2017-08-08

Summary: In strongly-typed programming paradigms, consider introducing domain identifier types instead of using primitives like strings.

The Problem

Primitive Obsession is using primitive data types to represent domain ideas.

– From Ward Cunningham's wiki.

In strongly-typed paradigms, this can be considered a "code smell". Of course, there are other paradigms and contexts, but in this post, I'll share an Object-Oriented opinion and assume we are discussing how to use a strongly-typed language, like C# or Java, to model the problem domain in "plain old C# objects."

There are some reasons to consider avoiding the use of primitive types, but first, what's a primitive type?

What is a primitive type?

A "primitive" is one of the building blocks your language provides. This is mostly just the "language" (C#, Java), not the libraries, or even the standard library. So primitives are things like Integer, long, float, string, etc.. Data structures, like maps and sets from a library might be called "primitives" for the purpose of this discussion if they are used to represent a domain object (instead of using a class).

To be clear, these primitives are essential for building software; the issue is using them to describe or model the domain or API.

Quick Example

    var bodyMassIndex = CalculateBMI(36,   // Is that kg or pounds?
                                     300); // Inches, feet, centimeters?
    // and did I get the parameters in the right order?
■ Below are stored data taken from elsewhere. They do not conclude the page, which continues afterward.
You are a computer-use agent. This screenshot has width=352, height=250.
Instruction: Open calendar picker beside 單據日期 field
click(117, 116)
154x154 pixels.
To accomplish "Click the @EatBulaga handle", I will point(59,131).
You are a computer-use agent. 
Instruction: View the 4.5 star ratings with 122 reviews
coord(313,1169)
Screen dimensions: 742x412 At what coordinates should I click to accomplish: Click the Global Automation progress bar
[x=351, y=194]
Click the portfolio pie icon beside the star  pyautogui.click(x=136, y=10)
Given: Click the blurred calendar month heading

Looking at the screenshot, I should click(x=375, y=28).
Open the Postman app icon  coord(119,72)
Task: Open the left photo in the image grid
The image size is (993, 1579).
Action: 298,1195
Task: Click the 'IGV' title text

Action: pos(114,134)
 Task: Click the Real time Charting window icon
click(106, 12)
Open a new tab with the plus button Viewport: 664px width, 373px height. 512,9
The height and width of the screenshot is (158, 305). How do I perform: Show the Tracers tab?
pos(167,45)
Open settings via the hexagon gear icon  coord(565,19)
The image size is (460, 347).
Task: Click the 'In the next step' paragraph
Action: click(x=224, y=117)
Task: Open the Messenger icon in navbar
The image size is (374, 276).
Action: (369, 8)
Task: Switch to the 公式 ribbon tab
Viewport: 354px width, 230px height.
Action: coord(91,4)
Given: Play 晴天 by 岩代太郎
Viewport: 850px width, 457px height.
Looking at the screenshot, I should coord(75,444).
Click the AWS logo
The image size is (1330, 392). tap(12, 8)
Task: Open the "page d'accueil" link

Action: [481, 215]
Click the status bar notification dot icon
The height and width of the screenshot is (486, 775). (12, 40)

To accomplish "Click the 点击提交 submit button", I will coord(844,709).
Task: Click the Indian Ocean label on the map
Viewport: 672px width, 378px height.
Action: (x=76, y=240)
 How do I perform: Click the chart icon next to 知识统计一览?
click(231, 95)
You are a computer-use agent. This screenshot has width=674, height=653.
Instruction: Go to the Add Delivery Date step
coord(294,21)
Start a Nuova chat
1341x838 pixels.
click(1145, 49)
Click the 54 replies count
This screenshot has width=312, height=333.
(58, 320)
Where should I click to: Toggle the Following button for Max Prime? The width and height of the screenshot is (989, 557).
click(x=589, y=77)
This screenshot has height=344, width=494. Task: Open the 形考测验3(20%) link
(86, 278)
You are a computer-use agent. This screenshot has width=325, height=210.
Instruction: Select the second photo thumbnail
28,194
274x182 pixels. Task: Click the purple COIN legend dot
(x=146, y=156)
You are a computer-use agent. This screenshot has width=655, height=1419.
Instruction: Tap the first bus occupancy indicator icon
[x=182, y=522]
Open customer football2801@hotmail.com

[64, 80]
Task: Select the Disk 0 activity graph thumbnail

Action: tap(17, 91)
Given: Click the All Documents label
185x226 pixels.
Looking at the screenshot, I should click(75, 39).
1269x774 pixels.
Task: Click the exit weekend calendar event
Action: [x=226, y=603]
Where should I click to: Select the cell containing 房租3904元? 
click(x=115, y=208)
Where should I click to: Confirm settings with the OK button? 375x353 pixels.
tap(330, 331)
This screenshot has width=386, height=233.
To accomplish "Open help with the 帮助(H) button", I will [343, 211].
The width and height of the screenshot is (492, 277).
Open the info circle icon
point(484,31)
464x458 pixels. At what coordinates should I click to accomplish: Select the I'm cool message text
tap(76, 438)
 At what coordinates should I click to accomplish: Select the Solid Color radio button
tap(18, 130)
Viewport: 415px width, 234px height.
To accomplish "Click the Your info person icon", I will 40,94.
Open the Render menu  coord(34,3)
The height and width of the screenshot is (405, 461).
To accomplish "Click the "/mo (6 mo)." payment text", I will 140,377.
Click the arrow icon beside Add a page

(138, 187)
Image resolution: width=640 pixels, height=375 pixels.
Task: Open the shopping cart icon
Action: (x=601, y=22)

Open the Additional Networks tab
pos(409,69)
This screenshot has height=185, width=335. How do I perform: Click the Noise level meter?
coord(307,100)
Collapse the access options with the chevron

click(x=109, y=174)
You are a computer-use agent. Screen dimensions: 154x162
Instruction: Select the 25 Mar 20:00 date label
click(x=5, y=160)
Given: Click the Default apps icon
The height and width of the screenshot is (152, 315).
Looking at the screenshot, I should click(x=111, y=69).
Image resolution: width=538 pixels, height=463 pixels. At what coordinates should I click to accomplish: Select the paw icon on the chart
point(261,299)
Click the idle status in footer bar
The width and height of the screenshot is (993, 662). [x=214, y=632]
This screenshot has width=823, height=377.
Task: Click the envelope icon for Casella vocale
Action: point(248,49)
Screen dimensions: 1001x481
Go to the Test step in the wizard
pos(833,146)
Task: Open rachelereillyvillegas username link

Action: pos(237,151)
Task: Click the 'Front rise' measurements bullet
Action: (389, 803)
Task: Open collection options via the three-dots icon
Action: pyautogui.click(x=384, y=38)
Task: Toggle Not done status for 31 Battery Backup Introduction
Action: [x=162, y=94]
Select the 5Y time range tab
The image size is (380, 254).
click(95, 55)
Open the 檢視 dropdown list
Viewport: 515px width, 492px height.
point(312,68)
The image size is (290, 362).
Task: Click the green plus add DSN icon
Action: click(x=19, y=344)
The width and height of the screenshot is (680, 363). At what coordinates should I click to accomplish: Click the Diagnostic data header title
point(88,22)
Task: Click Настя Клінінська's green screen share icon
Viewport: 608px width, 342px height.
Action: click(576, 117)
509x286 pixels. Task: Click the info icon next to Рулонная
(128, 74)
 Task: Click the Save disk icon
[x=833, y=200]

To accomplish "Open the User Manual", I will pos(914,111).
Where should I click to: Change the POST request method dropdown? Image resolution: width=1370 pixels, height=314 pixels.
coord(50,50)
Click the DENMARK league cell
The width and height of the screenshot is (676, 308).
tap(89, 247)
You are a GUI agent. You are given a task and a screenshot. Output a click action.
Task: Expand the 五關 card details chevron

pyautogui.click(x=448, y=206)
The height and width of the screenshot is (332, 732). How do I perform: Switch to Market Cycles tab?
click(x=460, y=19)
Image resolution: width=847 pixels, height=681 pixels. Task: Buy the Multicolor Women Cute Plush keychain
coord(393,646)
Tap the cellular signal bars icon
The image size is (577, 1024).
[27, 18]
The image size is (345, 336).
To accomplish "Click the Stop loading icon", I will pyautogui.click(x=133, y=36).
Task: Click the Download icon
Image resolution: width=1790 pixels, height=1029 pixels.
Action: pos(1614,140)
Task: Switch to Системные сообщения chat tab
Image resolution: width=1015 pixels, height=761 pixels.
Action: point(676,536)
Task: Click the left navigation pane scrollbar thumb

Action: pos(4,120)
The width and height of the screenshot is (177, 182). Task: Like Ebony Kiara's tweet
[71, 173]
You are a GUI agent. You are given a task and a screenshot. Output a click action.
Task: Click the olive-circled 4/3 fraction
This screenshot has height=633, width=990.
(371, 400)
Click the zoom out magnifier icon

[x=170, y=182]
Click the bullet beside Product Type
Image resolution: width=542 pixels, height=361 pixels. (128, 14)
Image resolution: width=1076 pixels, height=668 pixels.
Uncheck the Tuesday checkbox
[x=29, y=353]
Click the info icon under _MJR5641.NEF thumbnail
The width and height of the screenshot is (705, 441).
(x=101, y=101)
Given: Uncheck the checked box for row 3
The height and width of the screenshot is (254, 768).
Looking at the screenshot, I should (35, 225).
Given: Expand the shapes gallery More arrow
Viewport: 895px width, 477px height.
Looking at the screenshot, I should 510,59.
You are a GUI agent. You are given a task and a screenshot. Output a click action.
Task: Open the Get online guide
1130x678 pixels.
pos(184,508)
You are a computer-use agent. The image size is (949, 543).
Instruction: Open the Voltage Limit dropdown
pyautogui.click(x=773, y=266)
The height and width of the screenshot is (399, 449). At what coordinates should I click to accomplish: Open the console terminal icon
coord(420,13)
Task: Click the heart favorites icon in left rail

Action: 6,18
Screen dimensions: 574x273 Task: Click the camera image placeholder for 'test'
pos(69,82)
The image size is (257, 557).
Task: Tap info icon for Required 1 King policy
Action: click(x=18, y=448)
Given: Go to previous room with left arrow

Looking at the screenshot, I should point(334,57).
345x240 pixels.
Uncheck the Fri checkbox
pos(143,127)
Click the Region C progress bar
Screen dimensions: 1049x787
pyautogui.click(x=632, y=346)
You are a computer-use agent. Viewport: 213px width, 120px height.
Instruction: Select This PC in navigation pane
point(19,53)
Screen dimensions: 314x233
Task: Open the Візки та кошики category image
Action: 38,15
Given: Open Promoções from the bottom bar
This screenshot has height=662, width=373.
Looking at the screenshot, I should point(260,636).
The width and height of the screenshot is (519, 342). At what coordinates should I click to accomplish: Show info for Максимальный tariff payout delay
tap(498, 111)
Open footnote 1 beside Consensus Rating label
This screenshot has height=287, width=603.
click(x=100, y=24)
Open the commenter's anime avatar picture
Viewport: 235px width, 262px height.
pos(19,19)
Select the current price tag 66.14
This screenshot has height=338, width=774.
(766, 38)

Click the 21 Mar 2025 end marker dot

(Ha ha, don't even get me started on why BMI isn't a good calculation to judge your health by, or that 98.6 F is a "normal" temperature.)

So, here we see some of the problems with using primitives as part of a method signature. (Also, we see why languages with position-based argument lists can be problematic, but that's an issue for another day.)

So, what are some ways of addressing these problems?

You can create classes that indicate in the type signature what domain concept is being represented, in this case, unit of length.

    public class Length {
      public static Length FromInches(float inches) => new Length(inches * 2.54);
      public static Length FromCentimeters(int cm) => new Length(cm);
      private Length(float cm)// private constructor saves dimension
    }

This gives a nicer function signature.

    float CalculateBMI(Length height, Weight weight)

If your compiler is equipped with a type checker, you also get some help detecting out-of-order parameters.

    var weight = Weight.FromPounds(100);
    var height = Length.FromInches(100);
    var bmi = CalculateBMI(weight, height); // doesn't compile! Yeah!

Further Up and Further In

So, what if we went further down the road of Object Oriented and make an BMICalculator object instead of a function.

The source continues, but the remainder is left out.